### Task set:
• 1. Write out the passage of the database indexing guide from "Generalized Inverted Index" up to and including "pure text search.".
• 2. Answer these questions from the database indexing guide, one line each:
(a) With a B-tree index on a table of 10 million rows, about how many rows are examined?
(b) Which index type is meant for equality lookups only?
(c) From which PostgreSQL version are INCLUDE columns in indexes supported?
• 3. Turn the paragraph of the database indexing guide that begins "The trade-off: indexes must be updated" into a short bulleted list that keeps its main facts.

### Excerpted text:
────────────────────

Database Indexing Guide: How to Properly Index Your Database for Performance

Database indexes are the single most impactful tool for query performance optimization. A poorly indexed database can turn a query that should complete in milliseconds into one that takes minutes. But over-indexing creates write performance penalties and storage overhead. This guide teaches you when, how, and what to index — with practical examples in PostgreSQL and MySQL.

How Indexes Work (Conceptually)

Without an index, a database must perform a full table scan — examining every row to find matches. With a B-tree index (the most common type), the database maintains a sorted tree structure that allows it to find matching rows in O(log n) time instead of O(n). For a table with 10 million rows, that's the difference between examining 10 million rows and examining ~23.

The trade-off: indexes must be updated every time data changes (INSERT, UPDATE, DELETE). This adds write overhead and storage cost. The goal is to index columns that are frequently read and infrequently written.

Types of Database Indexes

B-Tree Index

Use for: equality, range, ORDER BY, LIKE 'prefix%'

Default type

The most common and versatile index type. Works for =, <, >, BETWEEN, IN, and prefix string matching. PostgreSQL and MySQL both use B-tree by default when you CREATE INDEX.

Hash Index

Use for: equality only (=)

Faster for =

Faster than B-tree for exact equality lookups but useless for range queries or ordering. Rarely used because B-tree is nearly as fast for equality and handles range queries too.

GIN Index (PostgreSQL)

Use for: JSONB, full-text search, arrays

Best for JSON/text

Generalized Inverted Index — essential for JSONB queries, full-text search (tsvector), and array containment queries. Significantly faster than B-tree for these use cases.

GiST Index (PostgreSQL)

Use for: geometric data, full-text, ranges

Specialized

Generalized Search Tree — used for PostGIS geographic queries, range types, and full-text search. More versatile than GIN but slower for pure text search.

Partial Index

Use for: frequently queried subsets

Huge space savings

Index only the rows matching a WHERE condition. Example: index only active users, not deleted ones. Dramatically reduces index size and improves read/write performance for the filtered set.

Composite Index

Use for: multi-column WHERE clauses

Order matters

Index on multiple columns. A composite index (a, b) can satisfy queries on (a), (a, b), but NOT on (b) alone. Place the highest-cardinality column or most-filtered column first.

Covering Index

Use for: queries reading only indexed columns

Eliminates table lookup

An index that includes all columns needed by a query — the database never needs to hit the main table. PostgreSQL supports INCLUDE columns in indexes (pg 11+). Extremely fast for read-heavy workloads.

────────────────────

### Record excerpts:
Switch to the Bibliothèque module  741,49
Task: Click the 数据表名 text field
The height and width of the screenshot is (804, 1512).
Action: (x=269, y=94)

────────────────────

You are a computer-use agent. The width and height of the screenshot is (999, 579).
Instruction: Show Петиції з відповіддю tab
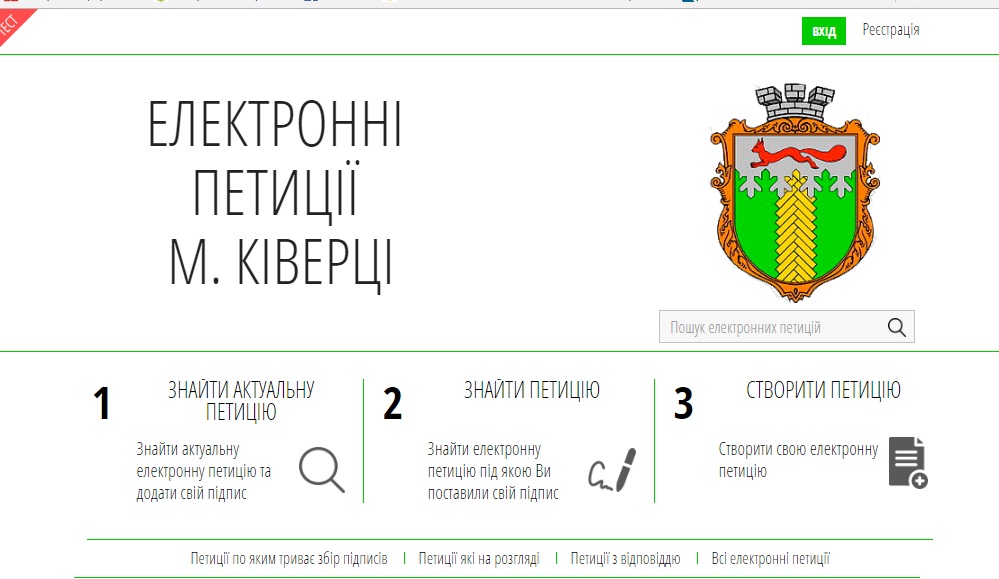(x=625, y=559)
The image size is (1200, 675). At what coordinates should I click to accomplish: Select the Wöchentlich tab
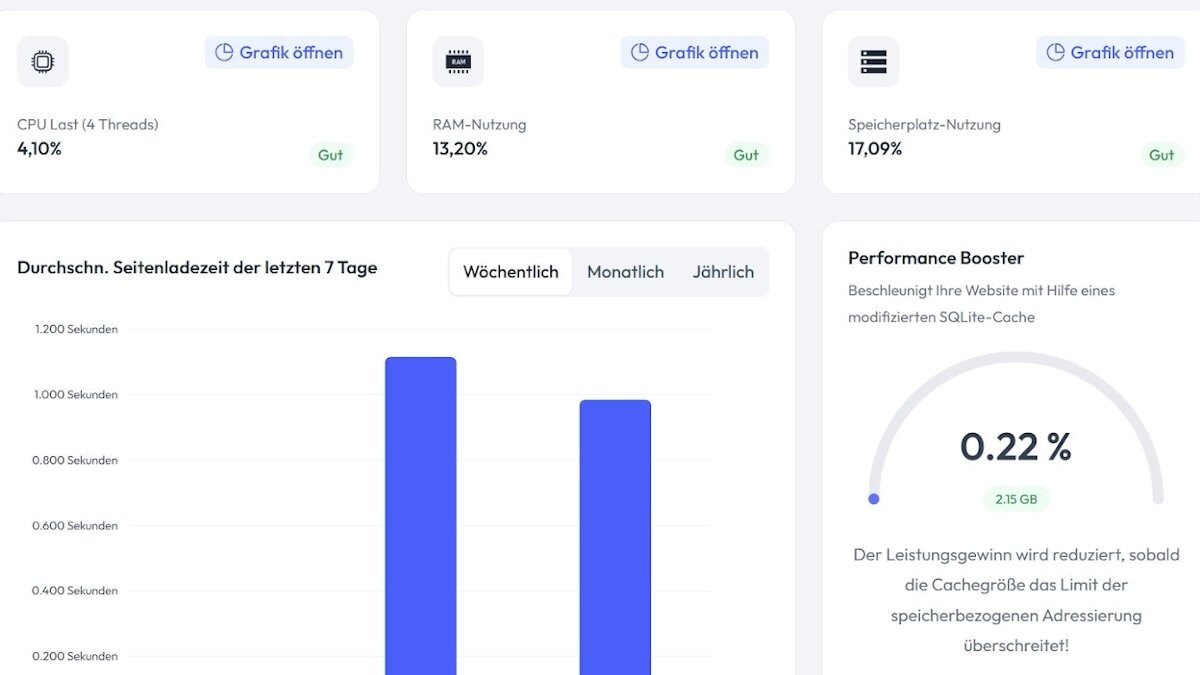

────────────────────

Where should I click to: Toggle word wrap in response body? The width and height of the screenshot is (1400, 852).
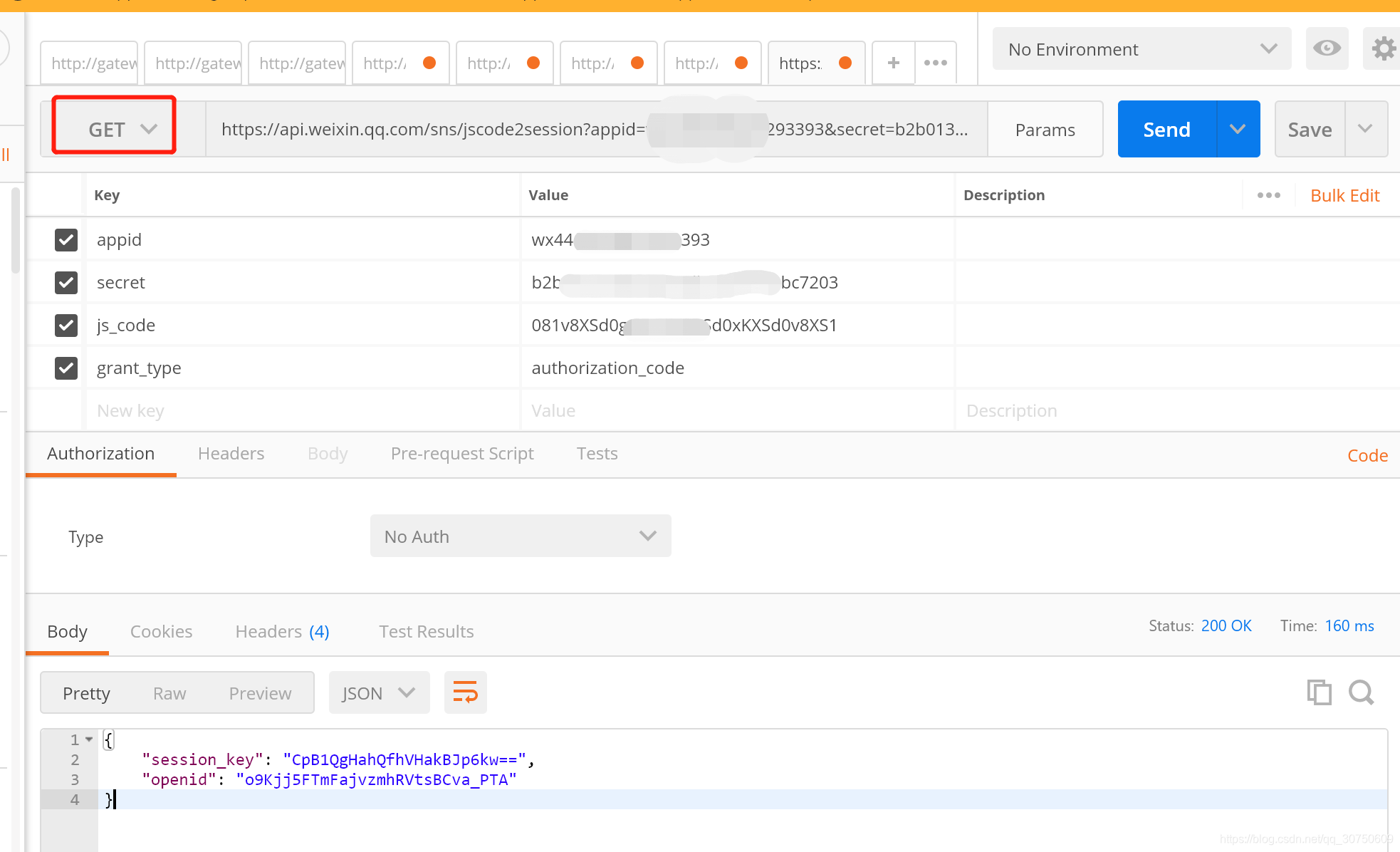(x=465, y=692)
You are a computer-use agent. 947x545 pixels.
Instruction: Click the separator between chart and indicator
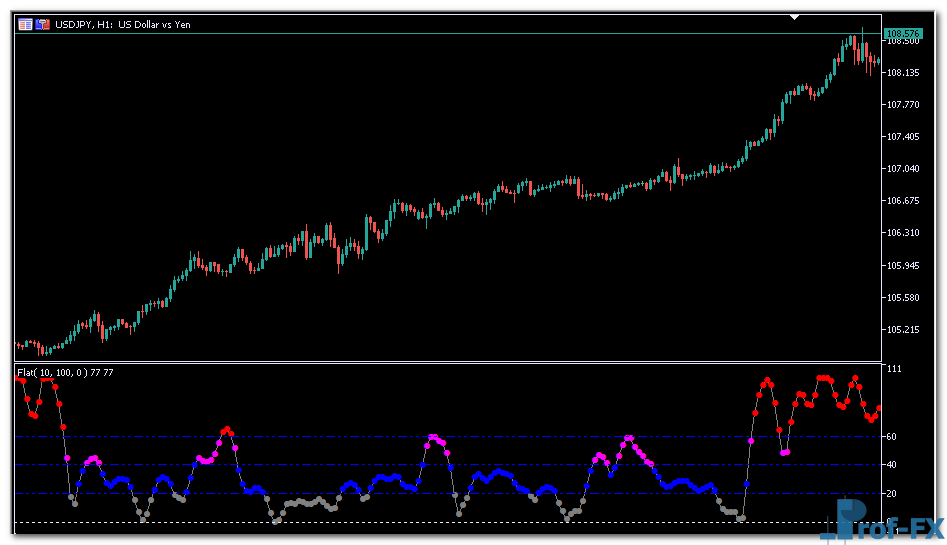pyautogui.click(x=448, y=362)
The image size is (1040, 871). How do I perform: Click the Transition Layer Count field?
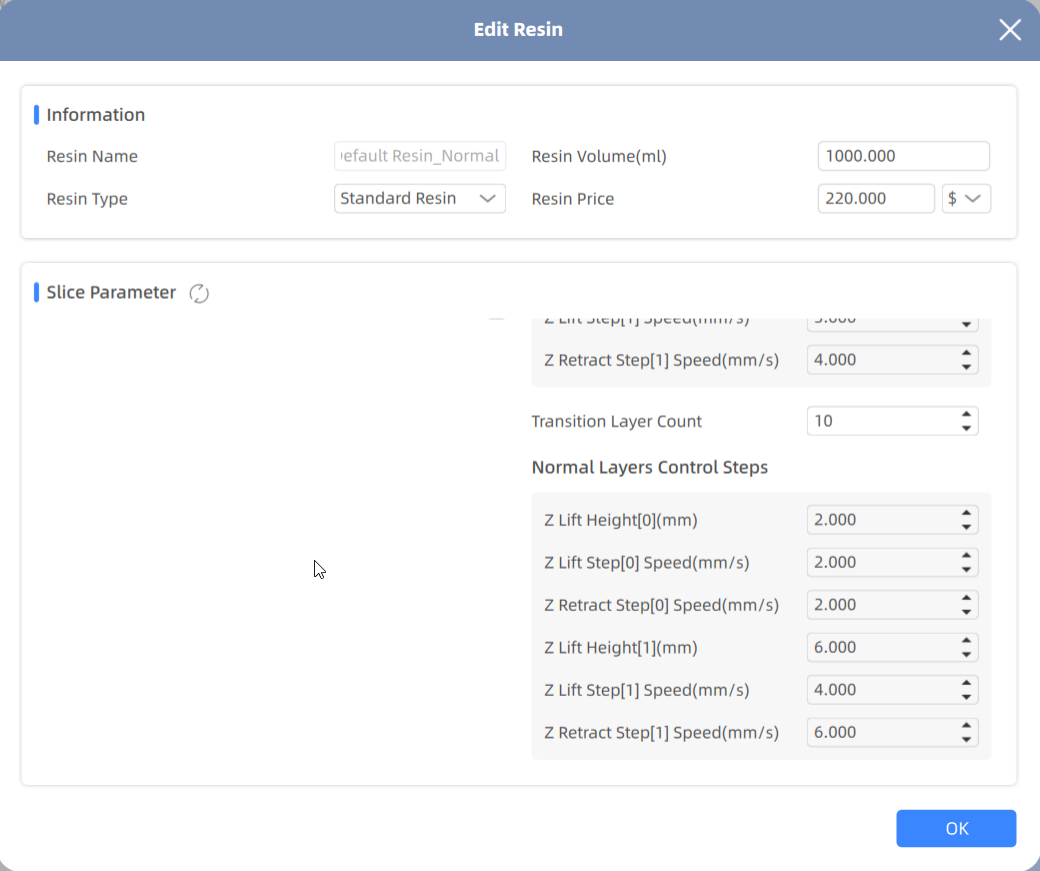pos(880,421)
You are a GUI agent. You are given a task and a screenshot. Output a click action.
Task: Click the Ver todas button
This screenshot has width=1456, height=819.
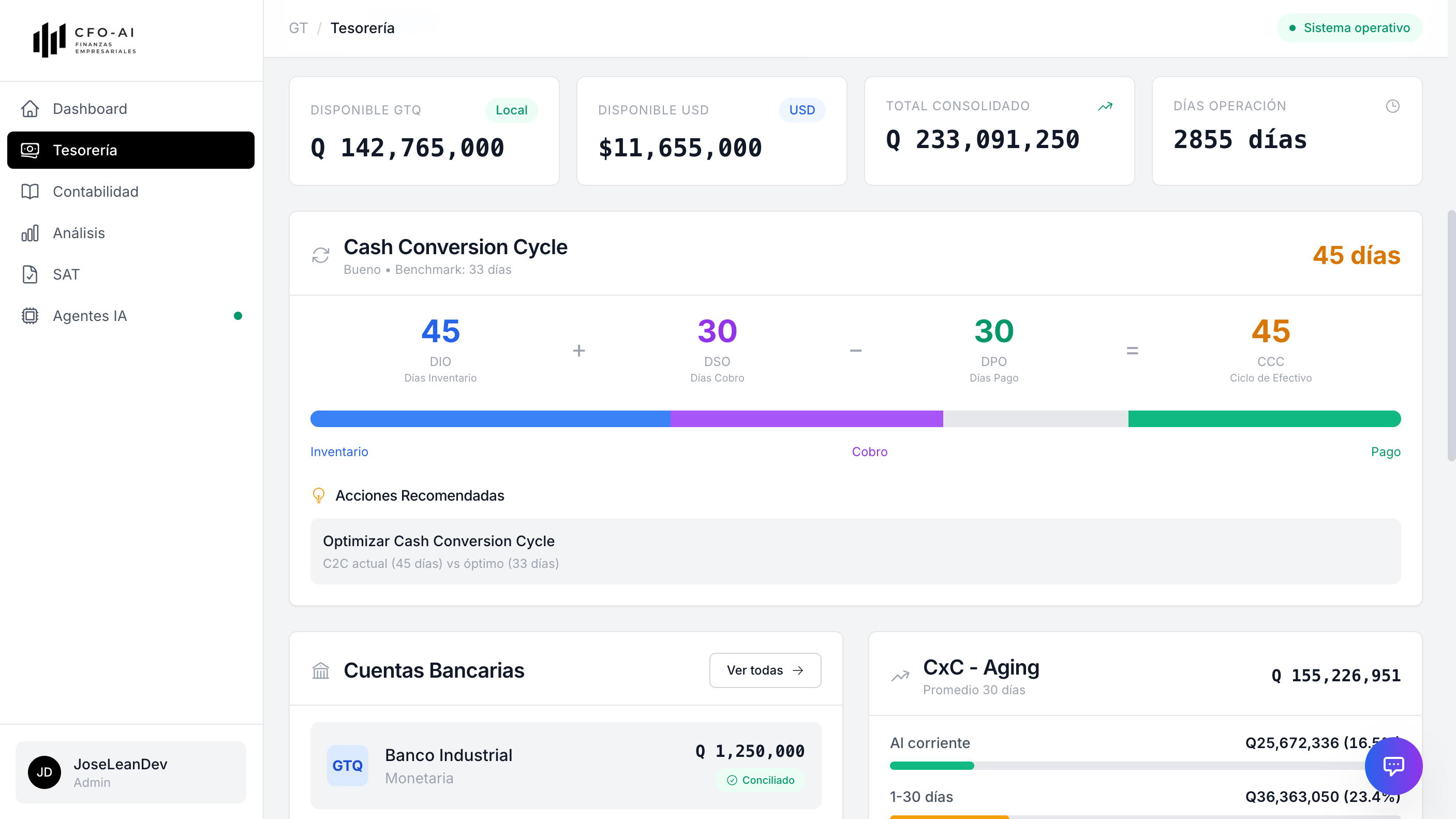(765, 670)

────────────────────

### Final results:
• 1.
Generalized Inverted Index — essential for JSONB queries, full-text search (tsvector), and array containment queries. Significantly faster than B-tree for these use cases.

GiST Index (PostgreSQL)

Use for: geometric data, full-text, ranges

Specialized

Generalized Search Tree — used for PostGIS geographic queries, range types, and full-text search. More versatile than GIN but slower for pure text search.

• 2.
(a) About 23
(b) Hash index
(c) PostgreSQL 11 and later

• 3.
- Indexes must be updated whenever data changes (INSERT, UPDATE, DELETE).
- This adds write overhead and storage cost.
- Index columns that are read often and written rarely.